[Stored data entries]
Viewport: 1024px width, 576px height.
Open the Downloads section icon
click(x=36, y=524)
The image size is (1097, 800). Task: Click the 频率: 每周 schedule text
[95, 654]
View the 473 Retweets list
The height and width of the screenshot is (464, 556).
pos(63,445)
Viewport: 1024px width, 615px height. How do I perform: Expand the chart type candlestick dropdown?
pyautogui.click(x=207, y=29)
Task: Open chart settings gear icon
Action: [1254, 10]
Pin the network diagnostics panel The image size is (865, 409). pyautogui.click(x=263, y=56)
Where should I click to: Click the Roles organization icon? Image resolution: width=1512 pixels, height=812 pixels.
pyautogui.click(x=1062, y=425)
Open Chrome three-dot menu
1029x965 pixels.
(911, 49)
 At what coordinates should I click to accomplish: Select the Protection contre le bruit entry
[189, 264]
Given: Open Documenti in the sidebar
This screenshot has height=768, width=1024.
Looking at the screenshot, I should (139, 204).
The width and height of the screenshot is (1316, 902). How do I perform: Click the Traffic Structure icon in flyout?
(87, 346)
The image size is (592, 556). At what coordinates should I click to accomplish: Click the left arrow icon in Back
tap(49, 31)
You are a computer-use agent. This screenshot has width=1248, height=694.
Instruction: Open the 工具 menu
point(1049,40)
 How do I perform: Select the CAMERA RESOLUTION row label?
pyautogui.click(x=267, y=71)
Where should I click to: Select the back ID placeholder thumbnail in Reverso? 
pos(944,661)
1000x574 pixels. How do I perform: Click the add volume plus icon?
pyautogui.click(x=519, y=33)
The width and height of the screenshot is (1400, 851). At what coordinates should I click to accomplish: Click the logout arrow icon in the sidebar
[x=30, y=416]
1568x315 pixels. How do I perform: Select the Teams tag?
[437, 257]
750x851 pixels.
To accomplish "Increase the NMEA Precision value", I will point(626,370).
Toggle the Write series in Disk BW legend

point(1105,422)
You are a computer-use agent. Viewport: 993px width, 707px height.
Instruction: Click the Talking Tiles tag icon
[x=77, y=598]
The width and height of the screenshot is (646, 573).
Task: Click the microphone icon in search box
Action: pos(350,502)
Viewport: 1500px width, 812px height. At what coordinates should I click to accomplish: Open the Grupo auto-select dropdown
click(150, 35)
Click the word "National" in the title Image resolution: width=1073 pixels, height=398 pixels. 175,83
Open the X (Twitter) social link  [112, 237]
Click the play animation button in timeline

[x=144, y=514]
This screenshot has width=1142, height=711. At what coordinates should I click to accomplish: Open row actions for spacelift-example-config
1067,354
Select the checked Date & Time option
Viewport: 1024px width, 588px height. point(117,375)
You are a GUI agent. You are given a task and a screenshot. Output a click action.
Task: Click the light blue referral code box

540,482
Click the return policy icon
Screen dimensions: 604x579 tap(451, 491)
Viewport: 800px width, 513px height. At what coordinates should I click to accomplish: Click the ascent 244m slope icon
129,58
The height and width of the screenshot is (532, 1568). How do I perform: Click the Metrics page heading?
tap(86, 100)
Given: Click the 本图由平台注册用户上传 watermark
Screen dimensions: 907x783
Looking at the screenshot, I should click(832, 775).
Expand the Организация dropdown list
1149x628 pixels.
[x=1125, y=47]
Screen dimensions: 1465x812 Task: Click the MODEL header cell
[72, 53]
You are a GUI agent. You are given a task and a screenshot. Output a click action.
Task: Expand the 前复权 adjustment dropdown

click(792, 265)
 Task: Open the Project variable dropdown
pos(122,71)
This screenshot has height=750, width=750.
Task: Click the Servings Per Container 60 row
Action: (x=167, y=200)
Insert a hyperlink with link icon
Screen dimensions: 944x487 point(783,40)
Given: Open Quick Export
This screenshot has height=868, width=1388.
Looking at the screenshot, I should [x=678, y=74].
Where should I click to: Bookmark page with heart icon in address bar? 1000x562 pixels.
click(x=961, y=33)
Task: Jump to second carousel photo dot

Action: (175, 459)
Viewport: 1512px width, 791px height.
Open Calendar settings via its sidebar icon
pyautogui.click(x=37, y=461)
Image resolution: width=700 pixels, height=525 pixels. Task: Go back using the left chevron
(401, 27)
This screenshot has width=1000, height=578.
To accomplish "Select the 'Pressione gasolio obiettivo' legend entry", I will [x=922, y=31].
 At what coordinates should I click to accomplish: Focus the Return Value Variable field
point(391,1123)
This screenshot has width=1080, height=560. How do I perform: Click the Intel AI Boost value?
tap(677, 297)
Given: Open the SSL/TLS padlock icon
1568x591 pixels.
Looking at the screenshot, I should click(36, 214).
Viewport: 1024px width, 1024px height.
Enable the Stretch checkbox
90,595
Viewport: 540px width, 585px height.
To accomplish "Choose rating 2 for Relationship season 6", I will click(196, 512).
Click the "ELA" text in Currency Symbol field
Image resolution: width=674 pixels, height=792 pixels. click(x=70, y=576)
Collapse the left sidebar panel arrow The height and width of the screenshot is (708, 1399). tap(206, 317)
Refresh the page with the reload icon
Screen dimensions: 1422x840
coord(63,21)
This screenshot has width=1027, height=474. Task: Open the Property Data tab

§ Required action
Type the entries out again so that they match exactly.

§ Answer space
Viewport: 1024px width, 576px height.
Open the Downloads section icon
click(x=36, y=524)
The image size is (1097, 800). Task: Click the 频率: 每周 schedule text
[95, 654]
View the 473 Retweets list
The height and width of the screenshot is (464, 556).
pos(63,445)
Viewport: 1024px width, 615px height. How do I perform: Expand the chart type candlestick dropdown?
pyautogui.click(x=207, y=29)
Task: Open chart settings gear icon
Action: [1254, 10]
Pin the network diagnostics panel The image size is (865, 409). pyautogui.click(x=263, y=56)
Where should I click to: Click the Roles organization icon? Image resolution: width=1512 pixels, height=812 pixels.
pyautogui.click(x=1062, y=425)
Open Chrome three-dot menu
1029x965 pixels.
(911, 49)
 At what coordinates should I click to accomplish: Select the Protection contre le bruit entry
[189, 264]
Given: Open Documenti in the sidebar
This screenshot has height=768, width=1024.
Looking at the screenshot, I should (139, 204).
The width and height of the screenshot is (1316, 902). How do I perform: Click the Traffic Structure icon in flyout?
(87, 346)
The image size is (592, 556). At what coordinates should I click to accomplish: Click the left arrow icon in Back
tap(49, 31)
You are a computer-use agent. This screenshot has width=1248, height=694.
Instruction: Open the 工具 menu
point(1049,40)
 How do I perform: Select the CAMERA RESOLUTION row label?
pyautogui.click(x=267, y=71)
Where should I click to: Select the back ID placeholder thumbnail in Reverso? 
pos(944,661)
1000x574 pixels. How do I perform: Click the add volume plus icon?
pyautogui.click(x=519, y=33)
The width and height of the screenshot is (1400, 851). At what coordinates should I click to accomplish: Click the logout arrow icon in the sidebar
[x=30, y=416]
1568x315 pixels. How do I perform: Select the Teams tag?
[437, 257]
750x851 pixels.
To accomplish "Increase the NMEA Precision value", I will point(626,370).
Toggle the Write series in Disk BW legend

point(1105,422)
You are a computer-use agent. Viewport: 993px width, 707px height.
Instruction: Click the Talking Tiles tag icon
[x=77, y=598]
The width and height of the screenshot is (646, 573).
Task: Click the microphone icon in search box
Action: pos(350,502)
Viewport: 1500px width, 812px height. At what coordinates should I click to accomplish: Open the Grupo auto-select dropdown
click(150, 35)
Click the word "National" in the title Image resolution: width=1073 pixels, height=398 pixels. 175,83
Open the X (Twitter) social link  [112, 237]
Click the play animation button in timeline

[x=144, y=514]
This screenshot has width=1142, height=711. At what coordinates should I click to accomplish: Open row actions for spacelift-example-config
1067,354
Select the checked Date & Time option
Viewport: 1024px width, 588px height. point(117,375)
You are a GUI agent. You are given a task and a screenshot. Output a click action.
Task: Click the light blue referral code box

540,482
Click the return policy icon
Screen dimensions: 604x579 tap(451, 491)
Viewport: 800px width, 513px height. At what coordinates should I click to accomplish: Click the ascent 244m slope icon
129,58
The height and width of the screenshot is (532, 1568). How do I perform: Click the Metrics page heading?
tap(86, 100)
Given: Click the 本图由平台注册用户上传 watermark
Screen dimensions: 907x783
Looking at the screenshot, I should click(832, 775).
Expand the Организация dropdown list
1149x628 pixels.
[x=1125, y=47]
Screen dimensions: 1465x812 Task: Click the MODEL header cell
[72, 53]
You are a GUI agent. You are given a task and a screenshot. Output a click action.
Task: Expand the 前复权 adjustment dropdown

click(792, 265)
 Task: Open the Project variable dropdown
pos(122,71)
This screenshot has height=750, width=750.
Task: Click the Servings Per Container 60 row
Action: (x=167, y=200)
Insert a hyperlink with link icon
Screen dimensions: 944x487 point(783,40)
Given: Open Quick Export
This screenshot has height=868, width=1388.
Looking at the screenshot, I should [x=678, y=74].
Where should I click to: Bookmark page with heart icon in address bar? 1000x562 pixels.
click(x=961, y=33)
Task: Jump to second carousel photo dot

Action: (175, 459)
Viewport: 1512px width, 791px height.
Open Calendar settings via its sidebar icon
pyautogui.click(x=37, y=461)
Image resolution: width=700 pixels, height=525 pixels. Task: Go back using the left chevron
(401, 27)
This screenshot has width=1000, height=578.
To accomplish "Select the 'Pressione gasolio obiettivo' legend entry", I will [x=922, y=31].
 At what coordinates should I click to accomplish: Focus the Return Value Variable field
point(391,1123)
This screenshot has width=1080, height=560. How do I perform: Click the Intel AI Boost value?
tap(677, 297)
Given: Open the SSL/TLS padlock icon
1568x591 pixels.
Looking at the screenshot, I should click(36, 214).
Viewport: 1024px width, 1024px height.
Enable the Stretch checkbox
90,595
Viewport: 540px width, 585px height.
To accomplish "Choose rating 2 for Relationship season 6", I will click(196, 512).
Click the "ELA" text in Currency Symbol field
Image resolution: width=674 pixels, height=792 pixels. click(x=70, y=576)
Collapse the left sidebar panel arrow The height and width of the screenshot is (708, 1399). tap(206, 317)
Refresh the page with the reload icon
Screen dimensions: 1422x840
coord(63,21)
This screenshot has width=1027, height=474. Task: Open the Property Data tab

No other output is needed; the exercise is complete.